Tiancheng (Tony) Zhao
Binjiang Institute of Zhejiang University. Director of Om AI Lab.

3rd Floor, Building 2, Eastcom Technology Park
66 Dongxin Avenue
Hangzhou, Zhejiang, 310053
Welcome! I am Tiancheng (Tony) Zhao, a principal researcher at Binjiang Institute of Zhejiang University, and I also founded the Om Artificial Intelligence Laboratory (Om AI Lab). Our goal at Om AI Lab is to conduct frontier open multimodal AGI research that could benefit the community to build the next-gen multimodal agents that reshape our work and life.
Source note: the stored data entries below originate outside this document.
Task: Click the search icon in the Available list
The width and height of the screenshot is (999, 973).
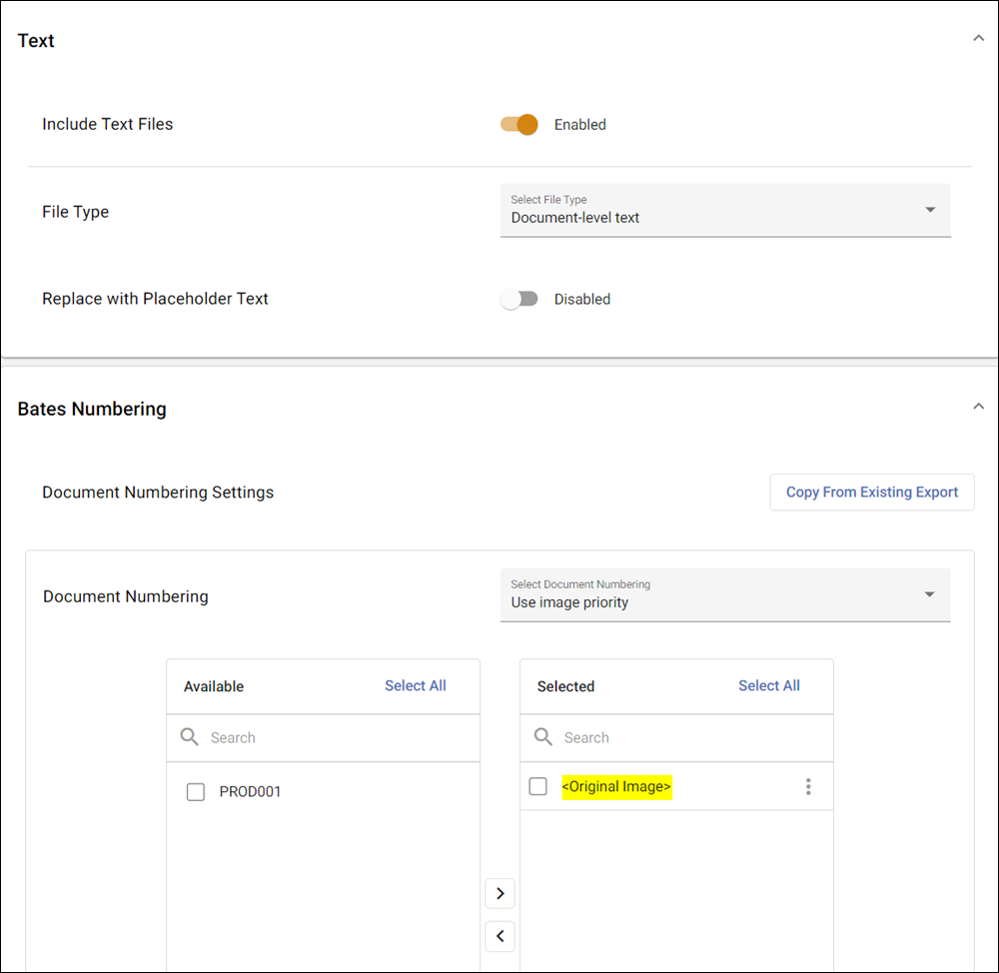Action: click(x=190, y=737)
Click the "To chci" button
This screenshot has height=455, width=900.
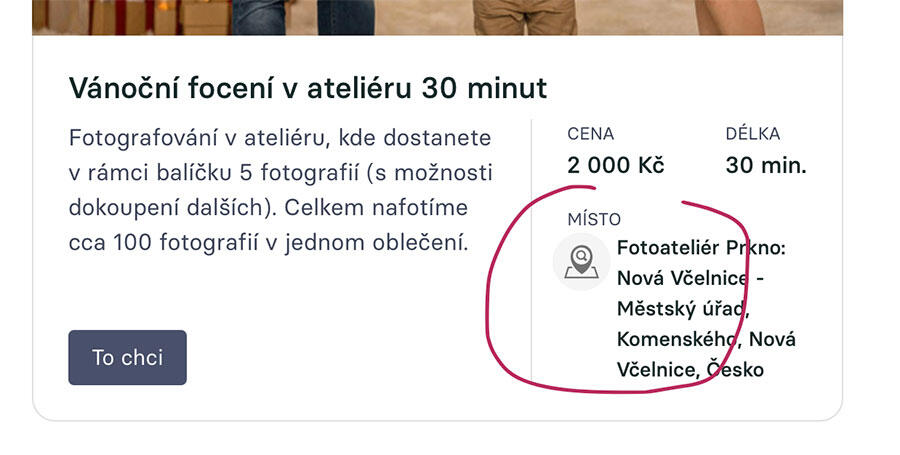click(x=127, y=357)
I received my Ph.D. in Computer Science from Carnegie Mellon University , Language Technologies Institute, advised by Prof. Maxine Eskenazi . My PhD dissertation Learning to Converse With Latent Actions is one of the pioneered work in end-to-end generative models for conversational agents, supervised by Prof. Maxine Eskenazi , Prof. Louis-Philippe Morency , Prof. William W. Cohen and Dr. Dilek Hakkani-Tur . Prior to that, I obtained my bachelor degree in Electrical Engineering from University of California, Los Angeles with Summa Cum Laude and worked on speech signal processing, advised by Prof. Abeer Alwan .
My current research focus is multimodal foundation models and language agents. My goal is to develop computational building blocks that connect the machine with people by innovating with the latest deep learning methods and practical system implementations.The technical challenges of this effort includes:
- Multimodal Models: build vision-and-language foundation models to establish cross-modal representations that better recognize or generate high-dimensional multimodal data.
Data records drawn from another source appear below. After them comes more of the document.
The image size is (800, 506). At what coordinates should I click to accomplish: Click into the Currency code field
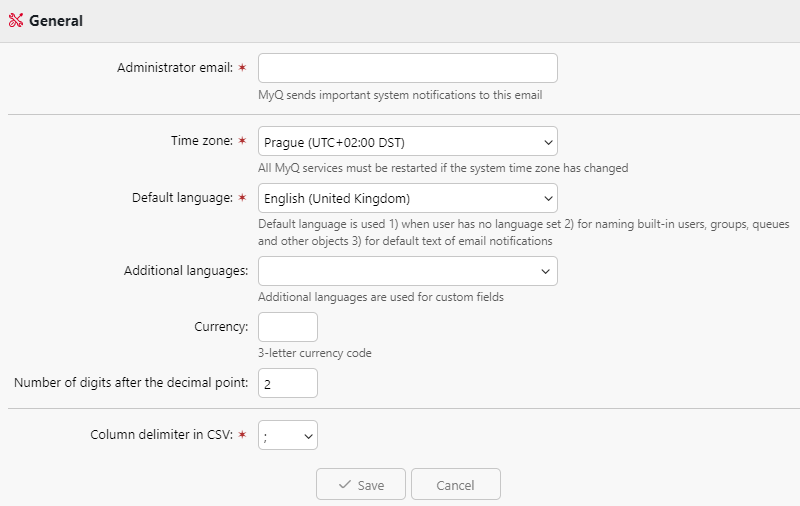[x=288, y=327]
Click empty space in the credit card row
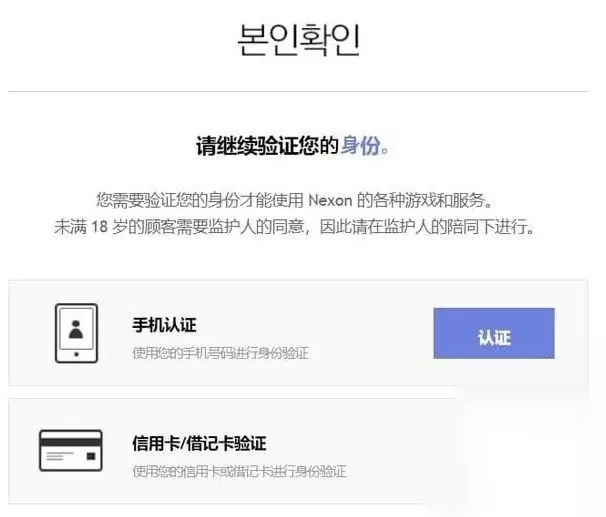Viewport: 606px width, 517px height. click(x=386, y=451)
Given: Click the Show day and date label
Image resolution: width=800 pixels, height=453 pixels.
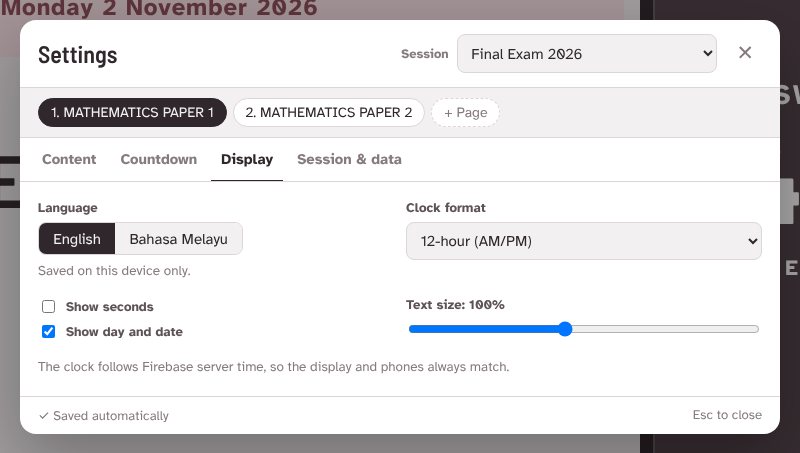Looking at the screenshot, I should (124, 332).
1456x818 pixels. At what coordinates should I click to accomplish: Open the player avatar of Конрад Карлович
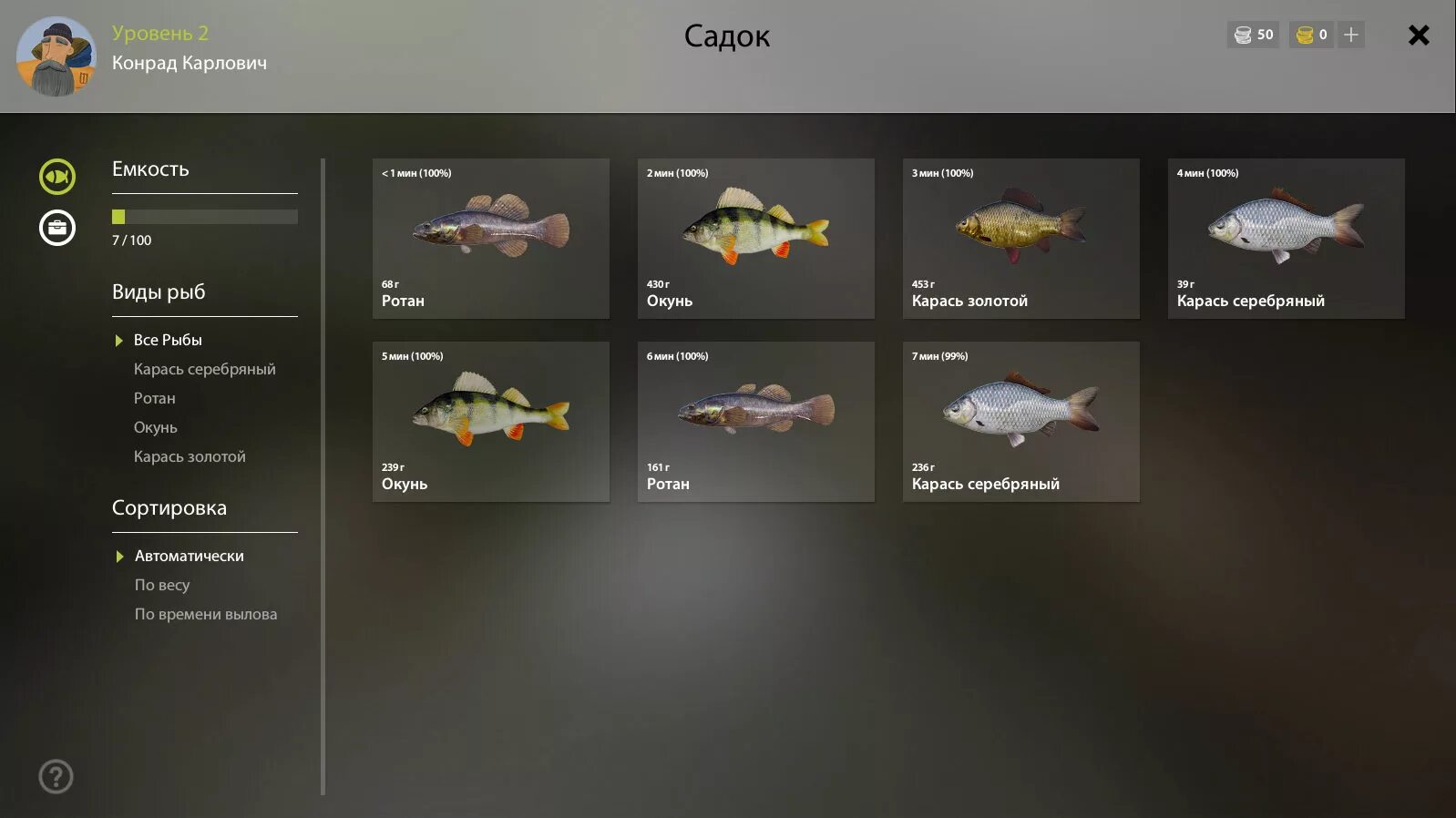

- Learning to Learn: develop methods enabling computers to learn new skills effectively (few-shot/zero-shot) from a variety types of training signals, e.g. supervised labels, rewards, meta learning, etc.
- AI Agents: build multimodal agentic sytems that can understand the open world, reason over complex instructions and master the decision-making policies in order to accomplish useful real-world tasks.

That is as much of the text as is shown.